Voice Over: The Good, The Bad, and The Ugly.


Everybody want to be a Voice Over actor. I mean, it’s easy right?

The Good

You show up to work in your T-shirt, shorts, and flip-flops. You read a few words that you don’t have to memorize, drink coffee, eat free food, and then about an hour later go home to your fantastic VO pad, pour the Margarita’s and wait for the fat checks to come raining down like candy at a 4th of July Parade.

The Bad

You send out your demo, that cost you 1500 dollars, to potential agents for the 3rd time and for the 3rd time they tell you they have too many people with your voice on the roster. You take class after class, go to audition after audition, and then finally you get a booking… and it’s to be voice #2 for Sun Drop Soda.

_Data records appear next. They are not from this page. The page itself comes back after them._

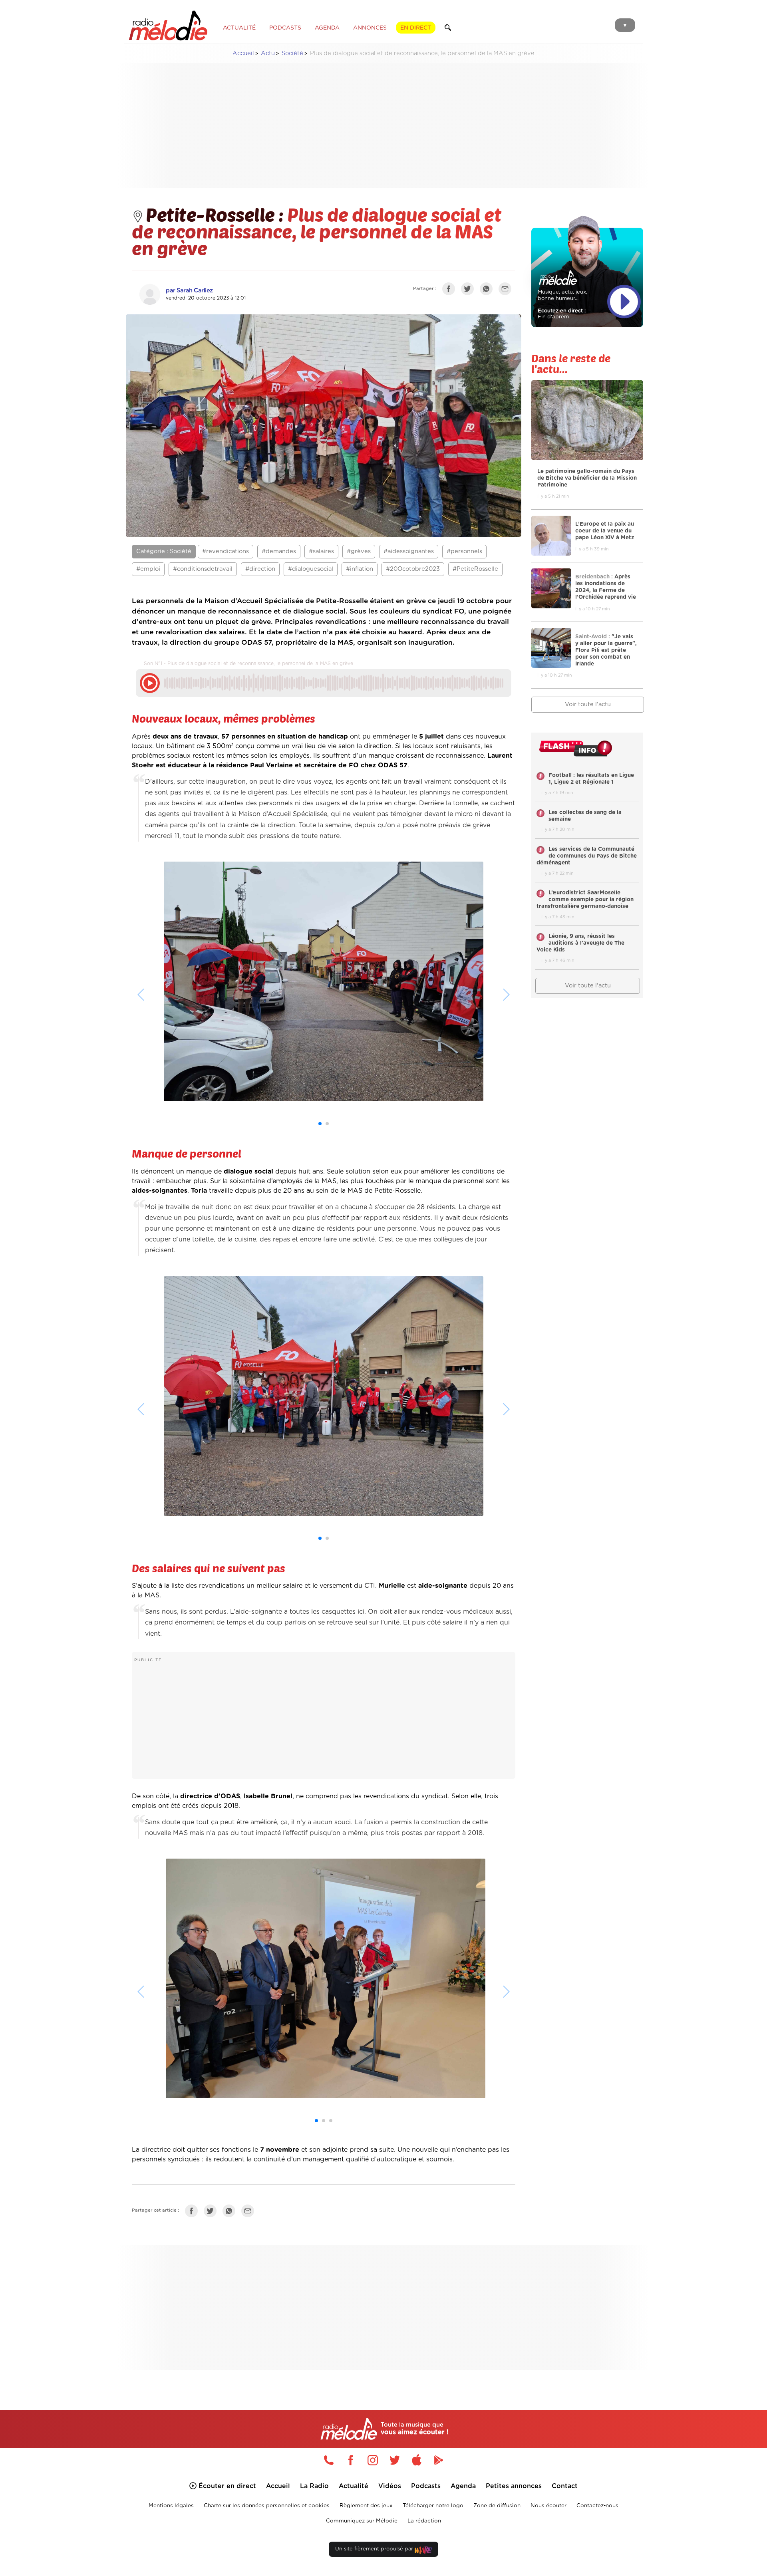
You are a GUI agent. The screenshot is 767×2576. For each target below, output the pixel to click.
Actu (268, 53)
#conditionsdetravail (202, 569)
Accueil (243, 53)
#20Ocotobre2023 (413, 569)
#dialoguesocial (310, 569)
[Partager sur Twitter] (469, 290)
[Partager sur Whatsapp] (231, 2212)
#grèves (359, 551)
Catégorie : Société (163, 551)
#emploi (148, 569)
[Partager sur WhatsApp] (488, 290)
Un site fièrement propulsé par (375, 2549)
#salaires (321, 551)
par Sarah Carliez (189, 291)
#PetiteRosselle (475, 569)
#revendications (225, 551)
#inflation (359, 569)
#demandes (279, 551)
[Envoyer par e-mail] (507, 290)
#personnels (464, 551)
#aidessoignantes (409, 551)
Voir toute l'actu (588, 704)
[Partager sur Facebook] (450, 290)
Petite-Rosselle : (216, 214)
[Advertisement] (383, 125)
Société (292, 53)
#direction (260, 569)
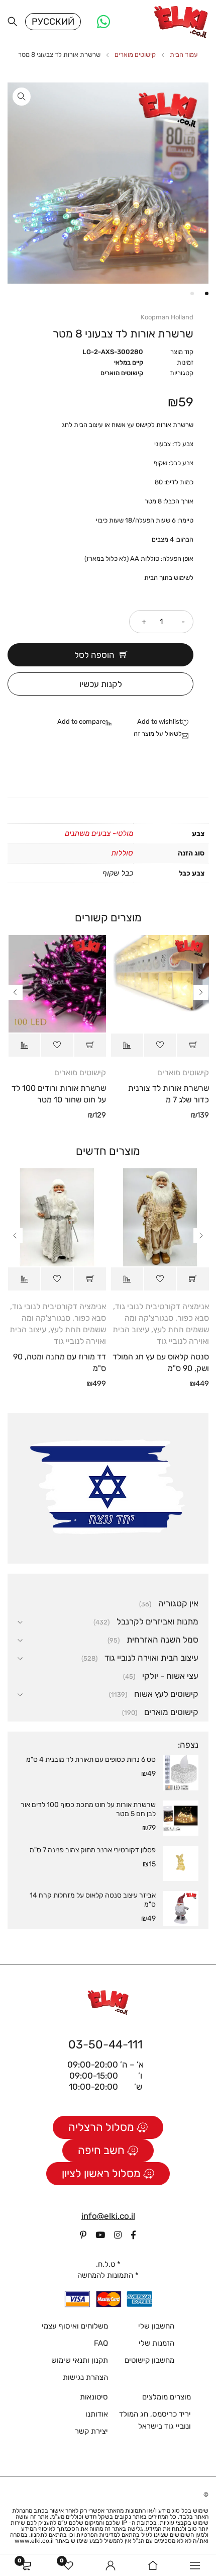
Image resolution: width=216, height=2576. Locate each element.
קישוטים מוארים (135, 54)
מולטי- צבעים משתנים (99, 833)
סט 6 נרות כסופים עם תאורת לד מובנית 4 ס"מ (91, 1759)
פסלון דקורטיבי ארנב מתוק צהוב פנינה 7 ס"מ (93, 1850)
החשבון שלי (156, 2326)
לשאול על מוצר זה (158, 733)
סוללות (122, 852)
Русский (53, 21)
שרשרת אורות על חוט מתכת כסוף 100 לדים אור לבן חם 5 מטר (88, 1809)
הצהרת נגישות (85, 2377)
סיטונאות (94, 2396)
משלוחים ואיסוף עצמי (75, 2326)
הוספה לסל (94, 655)
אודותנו (96, 2414)
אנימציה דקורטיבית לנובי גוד (162, 1306)
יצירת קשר (91, 2431)
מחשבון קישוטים (149, 2360)
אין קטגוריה (178, 1603)
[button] (22, 97)
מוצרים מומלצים (166, 2396)
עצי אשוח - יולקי (170, 1676)
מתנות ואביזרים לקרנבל (157, 1621)
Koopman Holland (167, 317)
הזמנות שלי (156, 2343)
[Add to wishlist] (165, 722)
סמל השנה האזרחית (162, 1640)
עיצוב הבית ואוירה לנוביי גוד (151, 1658)
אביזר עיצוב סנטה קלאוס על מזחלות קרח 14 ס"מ (93, 1900)
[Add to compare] (87, 722)
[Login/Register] (110, 2565)
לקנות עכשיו (100, 684)
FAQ (101, 2343)
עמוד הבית (184, 54)
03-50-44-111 (105, 2044)
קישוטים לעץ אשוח (166, 1694)
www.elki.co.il (34, 2540)
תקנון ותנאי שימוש (79, 2360)
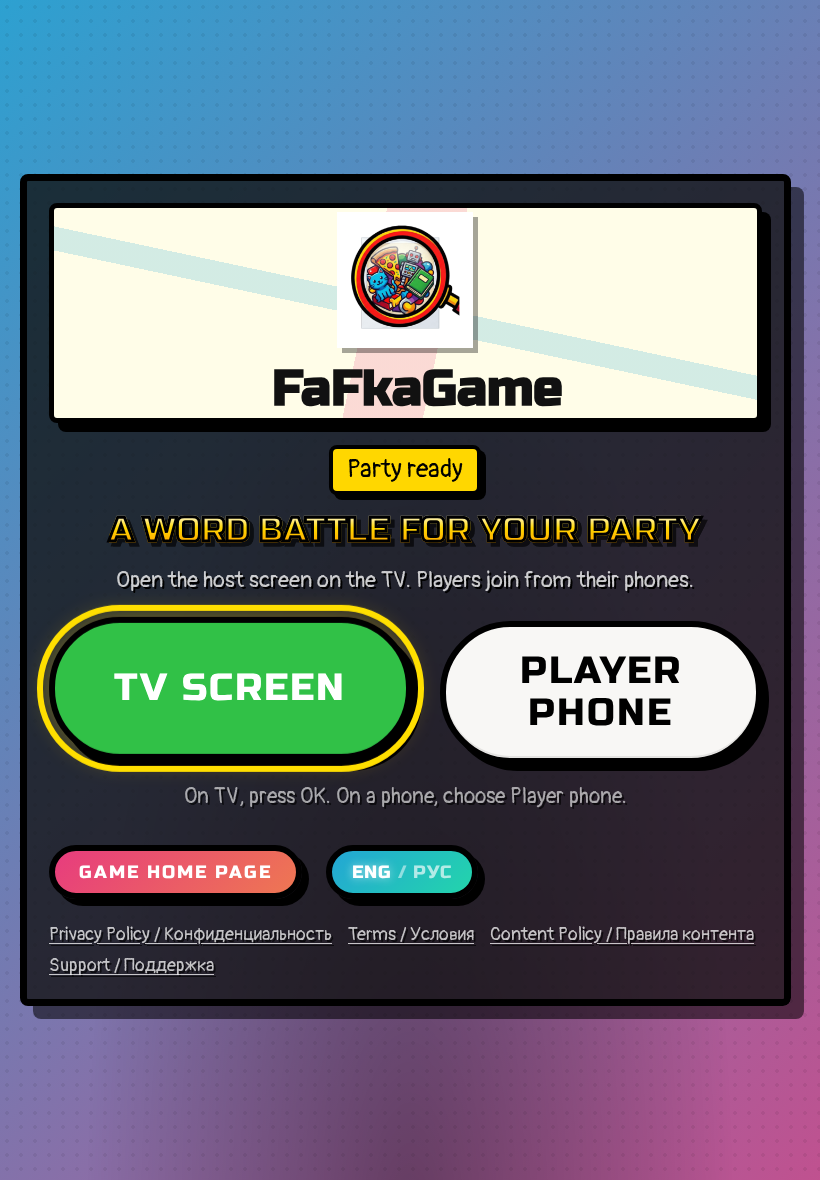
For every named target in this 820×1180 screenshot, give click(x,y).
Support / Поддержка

It’s your big break! The commercial is going to run in the SouthEast and Wisconsin. You go home to your one room garden apartment, fire up the hot plate for afternoon Ramen and Beans and wait for your $250 check to arrive 2 months late.

The Ugly

Your Agent calls you in the morning (all good agent calls come in the morning), to tell you , that you just booked “The Voice Of…” You have multiple recording sessions from your new home studio, and you know spend more time on the phone with your agent then your girlfriend/boyfriend.

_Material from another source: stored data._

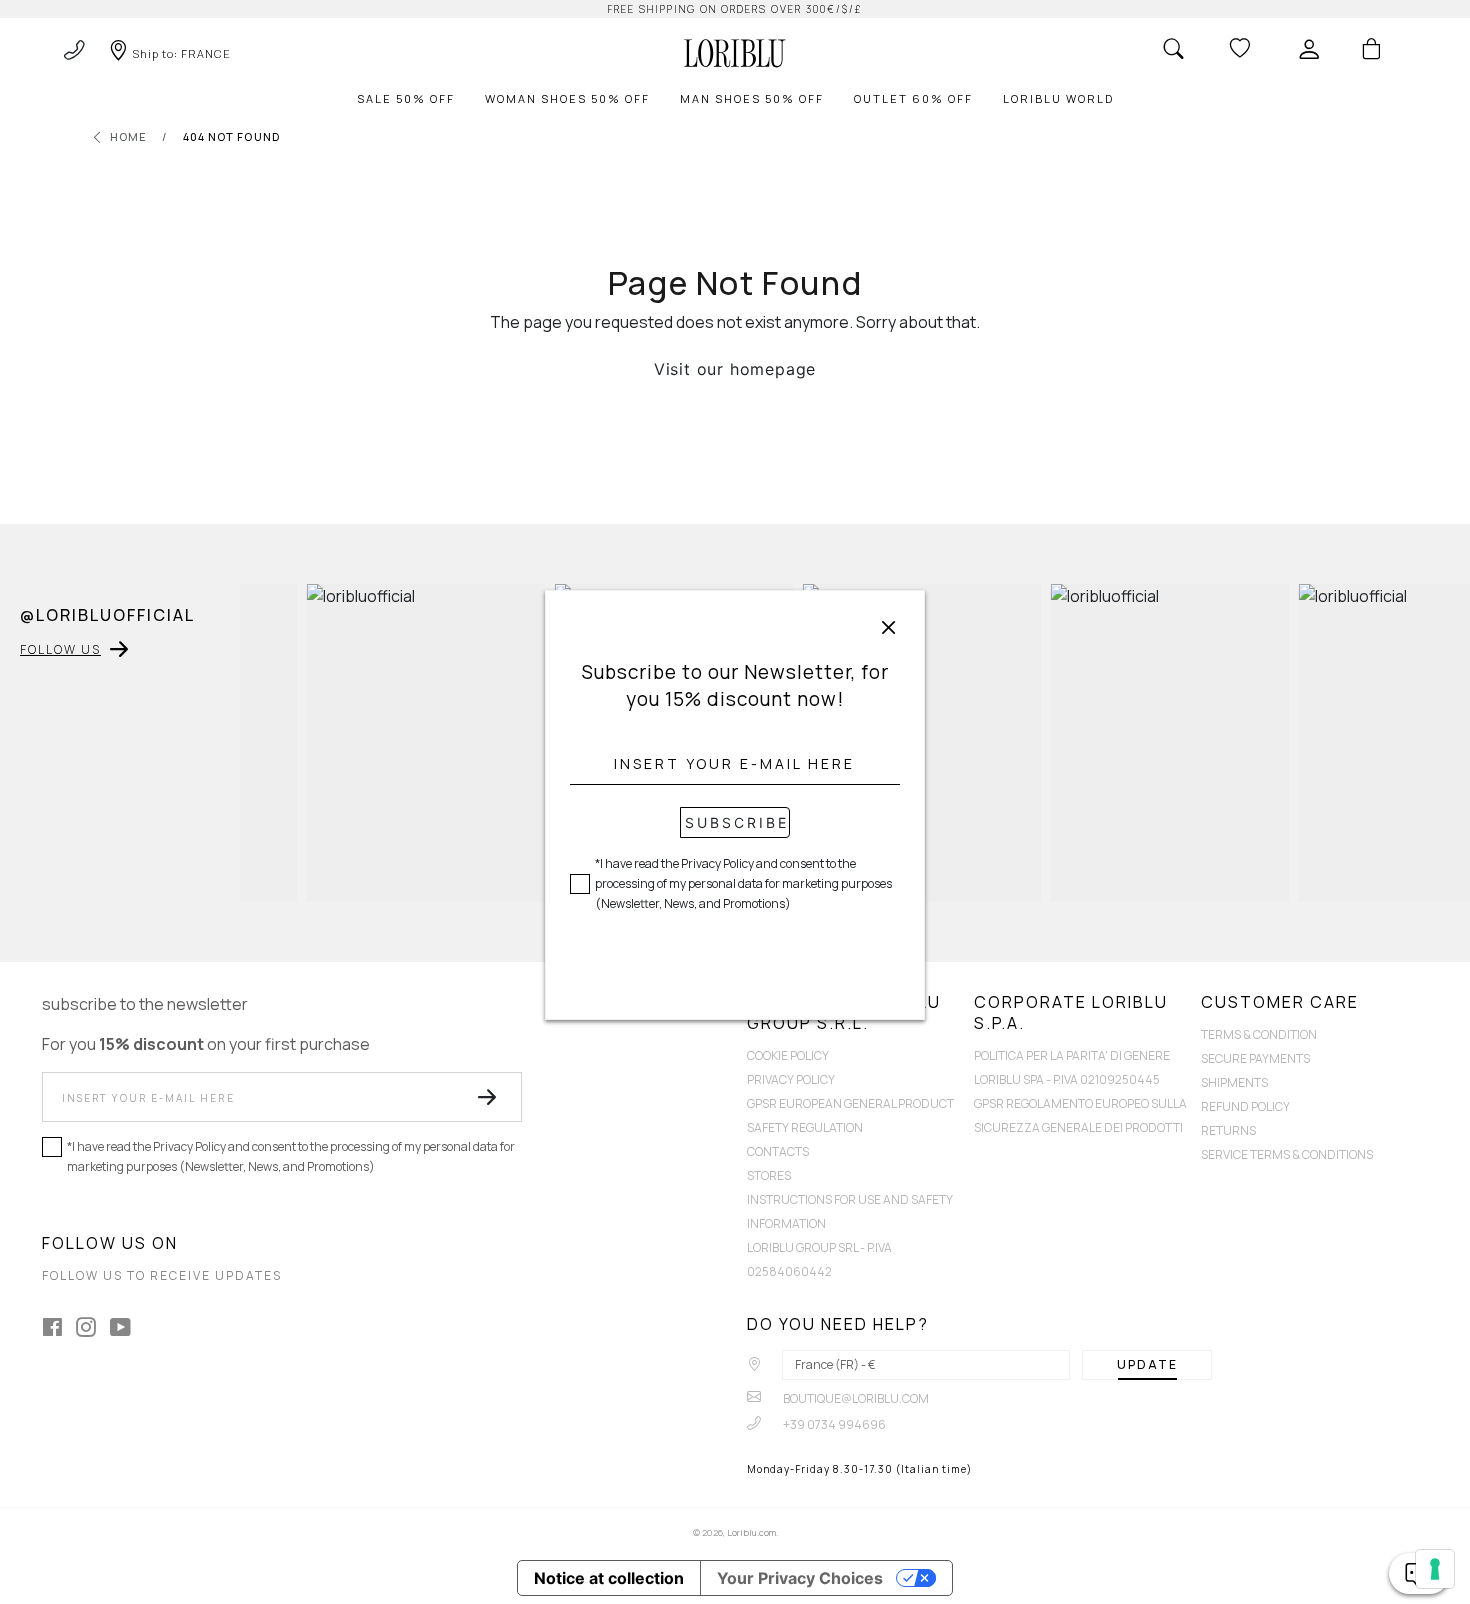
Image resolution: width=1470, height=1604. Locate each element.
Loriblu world (1058, 98)
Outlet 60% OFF (913, 98)
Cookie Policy (788, 1055)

You buy the car/shoes/house/boat/ski condo on the beach (just cause you can). You pay for dinner… for the table next to you. The sessions just keep coming and the fat checks arrive in your mailbox like pre approved credit cards.

Then one day while watching your 70 inch Waterproof Hovercraft LCD that’s floating above the pool, you see your commercial… except the voice at the end isn’t you… somebody else is “The Voice of…”.

You call your agent, he says they went a different direction/lost the account/is as shocked as you.

It was your only account, the fat checks go anorexic. Your monthly bills rivals the GDP of Guam, but you’re so used to spending like Bradgelina and investing like Madoff that you find yourself sleeping in your friends garage next to his Ferret Farm wishing you could go home to your one room garden apartment, fire up the hot plate for afternoon Ramen and Beans and wait for your $250 check to arrive 2 months late.